All governors and trustees should receive appropriate safeguarding and child protection training
- All governors and trustees should receive appropriate safeguarding and child protection training at induction, to equip them with the knowledge to provide strategic challenge and to be sure that safeguarding policies and procedures are effective.
- Their training should be regularly updated.
Support for children who are lesbian, gay, bisexual or trans (LGBT)
- The fact that a child may be LGBT is not an inherent risk factor for harm, but children who are (or perceived to be) LGBT can be targeted by other children.
- It is vital that staff endeavour to reduce additional barriers faced by children who are LGBT, and provide a safe space for children to speak out and share their concerns.

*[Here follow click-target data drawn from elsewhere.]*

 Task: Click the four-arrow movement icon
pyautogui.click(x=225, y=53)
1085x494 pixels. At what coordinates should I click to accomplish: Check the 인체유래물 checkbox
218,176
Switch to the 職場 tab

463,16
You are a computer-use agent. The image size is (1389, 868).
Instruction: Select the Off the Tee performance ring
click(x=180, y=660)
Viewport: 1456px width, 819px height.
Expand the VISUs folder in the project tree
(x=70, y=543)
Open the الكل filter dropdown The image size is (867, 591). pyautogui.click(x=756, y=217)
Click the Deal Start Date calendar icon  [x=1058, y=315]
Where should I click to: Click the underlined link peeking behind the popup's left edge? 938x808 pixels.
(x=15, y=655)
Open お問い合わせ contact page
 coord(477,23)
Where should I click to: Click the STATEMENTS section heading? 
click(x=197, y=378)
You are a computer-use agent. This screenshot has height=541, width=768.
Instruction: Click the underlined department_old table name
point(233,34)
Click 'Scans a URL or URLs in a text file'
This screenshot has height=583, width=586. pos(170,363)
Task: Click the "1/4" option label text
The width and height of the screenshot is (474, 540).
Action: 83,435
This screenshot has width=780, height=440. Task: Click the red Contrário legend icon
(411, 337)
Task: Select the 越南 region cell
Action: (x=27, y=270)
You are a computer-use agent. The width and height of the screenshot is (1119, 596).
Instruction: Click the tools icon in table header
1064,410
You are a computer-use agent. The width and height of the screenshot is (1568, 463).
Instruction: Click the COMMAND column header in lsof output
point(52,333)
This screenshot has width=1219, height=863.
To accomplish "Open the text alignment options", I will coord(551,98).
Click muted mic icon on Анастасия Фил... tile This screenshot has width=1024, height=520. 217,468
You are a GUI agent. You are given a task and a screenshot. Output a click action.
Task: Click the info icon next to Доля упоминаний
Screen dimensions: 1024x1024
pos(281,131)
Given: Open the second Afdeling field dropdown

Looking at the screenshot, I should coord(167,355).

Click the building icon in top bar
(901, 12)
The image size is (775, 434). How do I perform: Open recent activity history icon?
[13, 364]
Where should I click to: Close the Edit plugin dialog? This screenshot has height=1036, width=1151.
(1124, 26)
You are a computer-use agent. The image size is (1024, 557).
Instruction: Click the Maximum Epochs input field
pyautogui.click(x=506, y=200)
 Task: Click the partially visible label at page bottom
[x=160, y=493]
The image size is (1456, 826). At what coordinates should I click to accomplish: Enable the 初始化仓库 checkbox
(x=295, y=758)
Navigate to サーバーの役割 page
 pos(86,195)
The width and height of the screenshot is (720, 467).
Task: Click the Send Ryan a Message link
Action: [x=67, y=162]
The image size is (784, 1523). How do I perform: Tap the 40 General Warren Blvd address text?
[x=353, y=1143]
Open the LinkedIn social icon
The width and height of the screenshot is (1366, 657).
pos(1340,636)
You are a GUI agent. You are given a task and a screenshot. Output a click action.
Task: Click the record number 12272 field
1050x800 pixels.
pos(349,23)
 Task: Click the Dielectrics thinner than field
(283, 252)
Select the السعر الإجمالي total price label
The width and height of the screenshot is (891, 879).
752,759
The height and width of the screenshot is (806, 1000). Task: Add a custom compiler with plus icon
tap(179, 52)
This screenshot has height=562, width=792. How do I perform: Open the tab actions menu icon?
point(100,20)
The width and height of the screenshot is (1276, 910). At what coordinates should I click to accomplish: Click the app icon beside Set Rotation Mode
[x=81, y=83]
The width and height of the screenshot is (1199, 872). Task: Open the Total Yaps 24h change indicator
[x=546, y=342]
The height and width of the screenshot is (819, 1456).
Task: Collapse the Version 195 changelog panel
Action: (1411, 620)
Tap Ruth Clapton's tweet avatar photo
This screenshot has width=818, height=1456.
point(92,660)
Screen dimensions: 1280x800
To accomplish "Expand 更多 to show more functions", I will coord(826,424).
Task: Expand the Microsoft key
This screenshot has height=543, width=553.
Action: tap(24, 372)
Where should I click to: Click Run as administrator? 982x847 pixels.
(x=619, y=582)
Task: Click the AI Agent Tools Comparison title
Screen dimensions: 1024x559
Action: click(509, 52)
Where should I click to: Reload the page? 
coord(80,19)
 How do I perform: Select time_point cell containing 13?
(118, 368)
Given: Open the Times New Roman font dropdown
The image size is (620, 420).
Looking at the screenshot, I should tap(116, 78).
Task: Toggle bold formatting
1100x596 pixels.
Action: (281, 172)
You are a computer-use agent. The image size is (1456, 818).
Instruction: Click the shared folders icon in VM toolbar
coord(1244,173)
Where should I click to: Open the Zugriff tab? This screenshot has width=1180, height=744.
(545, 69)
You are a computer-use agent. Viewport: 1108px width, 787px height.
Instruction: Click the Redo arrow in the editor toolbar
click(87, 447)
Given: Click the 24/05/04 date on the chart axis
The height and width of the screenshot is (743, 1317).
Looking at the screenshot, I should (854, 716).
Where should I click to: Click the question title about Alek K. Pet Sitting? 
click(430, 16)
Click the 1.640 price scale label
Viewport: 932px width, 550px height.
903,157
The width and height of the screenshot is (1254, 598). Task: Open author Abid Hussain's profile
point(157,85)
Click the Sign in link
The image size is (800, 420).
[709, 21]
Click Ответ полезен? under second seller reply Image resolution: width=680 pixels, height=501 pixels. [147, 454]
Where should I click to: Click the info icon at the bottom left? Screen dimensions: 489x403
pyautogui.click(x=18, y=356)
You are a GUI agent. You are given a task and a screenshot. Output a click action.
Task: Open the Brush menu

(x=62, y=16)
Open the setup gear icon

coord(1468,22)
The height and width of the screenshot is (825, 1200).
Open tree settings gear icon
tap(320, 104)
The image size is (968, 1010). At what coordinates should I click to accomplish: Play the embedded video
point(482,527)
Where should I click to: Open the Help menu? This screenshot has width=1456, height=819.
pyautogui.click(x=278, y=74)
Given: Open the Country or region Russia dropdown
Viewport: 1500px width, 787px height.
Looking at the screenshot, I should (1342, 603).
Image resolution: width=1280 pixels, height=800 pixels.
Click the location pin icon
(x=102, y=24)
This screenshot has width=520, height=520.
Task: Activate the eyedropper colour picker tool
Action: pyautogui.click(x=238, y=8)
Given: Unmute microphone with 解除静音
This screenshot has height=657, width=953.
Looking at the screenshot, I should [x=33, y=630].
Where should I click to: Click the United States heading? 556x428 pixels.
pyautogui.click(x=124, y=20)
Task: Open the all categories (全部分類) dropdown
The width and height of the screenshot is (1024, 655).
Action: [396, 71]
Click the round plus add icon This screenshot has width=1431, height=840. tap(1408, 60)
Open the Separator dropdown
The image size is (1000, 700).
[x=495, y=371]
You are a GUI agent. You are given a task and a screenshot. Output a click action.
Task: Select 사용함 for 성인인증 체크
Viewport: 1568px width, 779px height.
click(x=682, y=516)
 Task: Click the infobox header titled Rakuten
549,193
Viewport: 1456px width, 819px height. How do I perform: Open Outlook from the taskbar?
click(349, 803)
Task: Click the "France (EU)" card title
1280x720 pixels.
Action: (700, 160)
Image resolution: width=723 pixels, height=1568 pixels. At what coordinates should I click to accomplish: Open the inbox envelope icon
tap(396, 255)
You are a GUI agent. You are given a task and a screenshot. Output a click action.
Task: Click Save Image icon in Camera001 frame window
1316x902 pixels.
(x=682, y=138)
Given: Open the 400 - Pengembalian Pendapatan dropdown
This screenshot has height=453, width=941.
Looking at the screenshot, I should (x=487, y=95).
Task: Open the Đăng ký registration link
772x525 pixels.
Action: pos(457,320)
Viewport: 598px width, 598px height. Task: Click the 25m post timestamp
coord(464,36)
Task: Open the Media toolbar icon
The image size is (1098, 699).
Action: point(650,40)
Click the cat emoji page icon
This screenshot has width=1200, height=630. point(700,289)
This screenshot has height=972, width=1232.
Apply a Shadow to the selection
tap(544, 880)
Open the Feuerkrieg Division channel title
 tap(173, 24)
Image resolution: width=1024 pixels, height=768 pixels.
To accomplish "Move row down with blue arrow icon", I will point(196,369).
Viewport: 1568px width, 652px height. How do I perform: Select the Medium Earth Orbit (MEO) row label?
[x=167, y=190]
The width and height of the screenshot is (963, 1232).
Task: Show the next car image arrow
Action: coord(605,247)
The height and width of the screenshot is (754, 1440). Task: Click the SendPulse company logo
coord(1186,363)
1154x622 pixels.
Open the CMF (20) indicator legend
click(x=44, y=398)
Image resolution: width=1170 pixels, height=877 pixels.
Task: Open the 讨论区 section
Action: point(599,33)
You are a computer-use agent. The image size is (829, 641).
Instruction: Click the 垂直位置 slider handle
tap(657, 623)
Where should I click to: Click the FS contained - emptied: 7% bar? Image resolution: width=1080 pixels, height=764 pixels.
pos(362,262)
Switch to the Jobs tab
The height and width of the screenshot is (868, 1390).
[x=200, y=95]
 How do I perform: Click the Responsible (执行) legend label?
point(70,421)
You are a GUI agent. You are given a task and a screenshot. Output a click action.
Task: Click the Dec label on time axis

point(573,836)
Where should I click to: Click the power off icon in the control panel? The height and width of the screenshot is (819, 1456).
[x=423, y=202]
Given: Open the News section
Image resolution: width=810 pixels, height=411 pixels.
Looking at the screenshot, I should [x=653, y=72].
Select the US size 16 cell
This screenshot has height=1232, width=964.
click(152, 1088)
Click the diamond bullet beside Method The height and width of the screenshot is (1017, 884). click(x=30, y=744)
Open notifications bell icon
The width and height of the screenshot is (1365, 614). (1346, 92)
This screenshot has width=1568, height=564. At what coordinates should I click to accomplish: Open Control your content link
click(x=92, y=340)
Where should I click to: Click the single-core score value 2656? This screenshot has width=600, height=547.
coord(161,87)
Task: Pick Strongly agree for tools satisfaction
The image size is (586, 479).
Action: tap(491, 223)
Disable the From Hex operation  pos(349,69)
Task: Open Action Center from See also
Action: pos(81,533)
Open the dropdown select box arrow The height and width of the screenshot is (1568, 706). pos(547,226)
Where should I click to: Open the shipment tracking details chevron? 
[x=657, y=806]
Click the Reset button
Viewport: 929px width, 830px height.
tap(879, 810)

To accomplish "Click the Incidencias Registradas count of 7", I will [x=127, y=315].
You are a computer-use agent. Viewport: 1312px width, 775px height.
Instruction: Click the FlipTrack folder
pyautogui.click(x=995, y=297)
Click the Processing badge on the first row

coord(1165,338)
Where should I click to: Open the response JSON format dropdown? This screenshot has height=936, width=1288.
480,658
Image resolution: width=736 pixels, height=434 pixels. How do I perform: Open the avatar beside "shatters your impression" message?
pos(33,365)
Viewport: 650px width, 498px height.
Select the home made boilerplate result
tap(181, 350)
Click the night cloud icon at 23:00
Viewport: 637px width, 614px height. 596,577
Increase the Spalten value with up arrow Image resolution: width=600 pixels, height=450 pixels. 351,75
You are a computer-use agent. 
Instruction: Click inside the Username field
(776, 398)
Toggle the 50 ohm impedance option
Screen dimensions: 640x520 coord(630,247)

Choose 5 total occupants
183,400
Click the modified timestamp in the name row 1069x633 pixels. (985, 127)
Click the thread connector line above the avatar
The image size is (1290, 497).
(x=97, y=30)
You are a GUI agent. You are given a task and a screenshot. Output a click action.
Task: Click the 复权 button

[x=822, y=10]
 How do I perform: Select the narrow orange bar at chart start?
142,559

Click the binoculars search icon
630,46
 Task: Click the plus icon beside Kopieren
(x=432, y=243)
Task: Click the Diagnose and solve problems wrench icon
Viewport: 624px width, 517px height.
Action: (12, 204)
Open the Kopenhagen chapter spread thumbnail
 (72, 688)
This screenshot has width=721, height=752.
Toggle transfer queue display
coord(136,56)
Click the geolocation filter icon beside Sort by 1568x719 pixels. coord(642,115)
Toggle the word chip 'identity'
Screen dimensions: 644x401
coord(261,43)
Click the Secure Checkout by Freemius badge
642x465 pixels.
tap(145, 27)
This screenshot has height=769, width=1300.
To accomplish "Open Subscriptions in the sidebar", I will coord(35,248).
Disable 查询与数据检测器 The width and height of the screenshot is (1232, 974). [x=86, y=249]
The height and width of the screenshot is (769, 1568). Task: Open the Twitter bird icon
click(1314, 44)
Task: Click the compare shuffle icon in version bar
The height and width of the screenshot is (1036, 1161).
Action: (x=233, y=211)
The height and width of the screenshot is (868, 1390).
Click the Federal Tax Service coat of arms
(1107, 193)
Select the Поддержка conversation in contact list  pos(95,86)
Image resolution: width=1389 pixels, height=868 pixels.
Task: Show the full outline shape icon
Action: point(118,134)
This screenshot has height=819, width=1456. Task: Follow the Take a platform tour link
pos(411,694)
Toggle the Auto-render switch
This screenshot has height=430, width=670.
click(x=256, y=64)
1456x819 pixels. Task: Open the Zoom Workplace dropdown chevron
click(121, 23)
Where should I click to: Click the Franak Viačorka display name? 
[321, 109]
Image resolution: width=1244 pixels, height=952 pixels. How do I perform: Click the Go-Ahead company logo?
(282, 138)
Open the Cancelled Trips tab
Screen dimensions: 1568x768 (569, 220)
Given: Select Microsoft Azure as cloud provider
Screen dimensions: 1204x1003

- Schools play a crucial role in preventative education, which is most effective when adopting a whole-school approach that creates a culture of zero tolerance for homophobia.
- Governing bodies should be doing all they reasonably can to limit children's exposure to risks from a school's IT system.
- This includes ensuring that effective filters and monitoring systems are in place, that staff have an awareness of the provisions in place, and the knowledge to escalate concerns when identified.
- Governing bodies should consider the proportionality of costs of such systems versus safeguarding risks.
Sexual violence, sexual harassment and child-on-child abuse
- The Department for Education's standalone guidance on sexual violence and sexual harassment is is now fully absorbed into KCSIE.
- Children should understand that the law on child-on-child abuse is in place to protect them, not to criminalise them.
- Children who have experienced sexual violence may display a wide range of responses, and schools should remain alert to the challenges of detecting those responses and sensitive to the needs of the child, including about attendance in lessons.